Ischemic tolerance is a phenomenon in which exposure to a mild preconditioning stress results in resistance to a subsequent lethal ischemic insult. Here we investigated the role of poly(ADP-ribose) polymerase (PARP) in the development of ischemic tolerance by using organotypic rat hippocampal slices exposed to 30 min oxygen-glucose deprivation (OGD), which leads to selective injury of the CA1 subregion 24 h later. We developed models of pharmacological preconditioning by exposing slices to subtoxic concentrations of either N-methyl-D-aspartate (NMDA) or (S)-3,5-dihydroxyphenylglycine (DHPG) and then, 24 h later, to 30 min OGD. Under these conditions, we observed a significant reduction in OGD-induced CA1 damage. Exposure of slices to the PARP-1 and -2 inhibitors TIQ-A, PJ-34 and UPF 1069 during preconditioning prevented the development of OGD tolerance in a concentration-dependent manner. NMDA and DHPG preconditioning increased the activity of PARP, as detected by immunoblots using antibodies against the poly(ADP-ribose) polymer product, but was not associated with consumption of cellular NAD(+) or ATP. Neuroprotection induced by preconditioning was also prevented by the caspase inhibitor Z-VAD-FMK. The modest but significant increase in caspase-3/7 induced by preconditioning, however, was not associated with PARP-1 cleavage, as occurred with staurosporine.

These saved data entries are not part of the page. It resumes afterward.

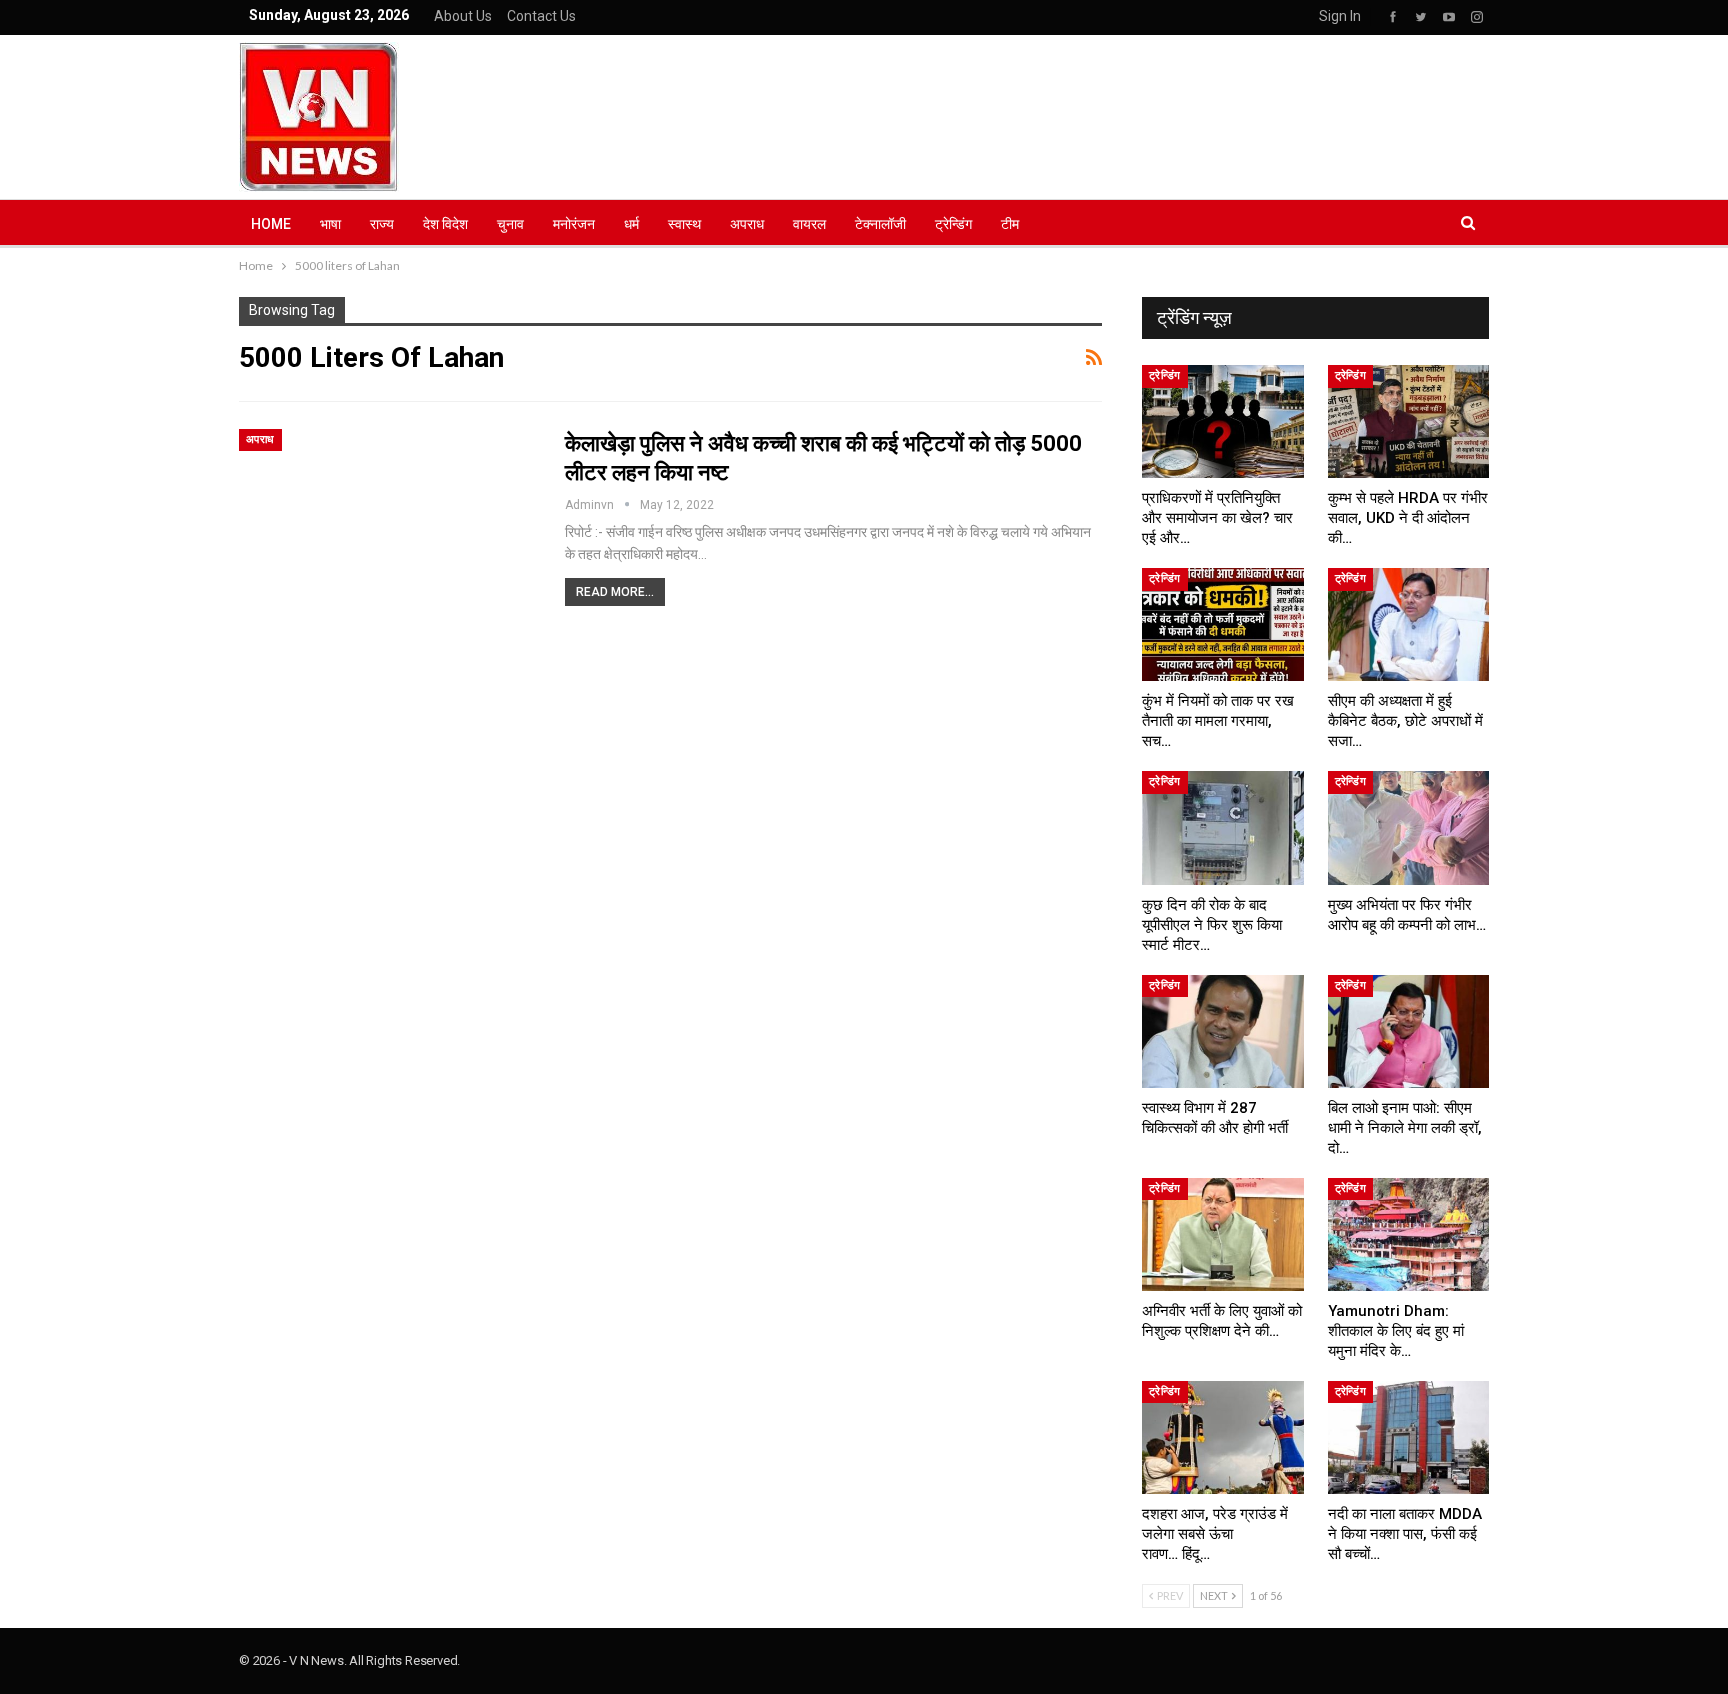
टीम (1010, 224)
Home (271, 224)
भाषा (330, 224)
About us (463, 16)
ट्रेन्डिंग (953, 224)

Finally, TIQ-A prevented the activation of ERK1/2 and Akt induced by NMDA preconditioning, suggesting that the protective mechanism evoked by PARP requires activation of these prosurvival mediators. Our results suggest that preconditioning with appropriate pharmacological stimuli may promote neuroprotective mechanisms triggered by the sublethal activation of two otherwise deleterious executioners such as PARP and caspase-3/7.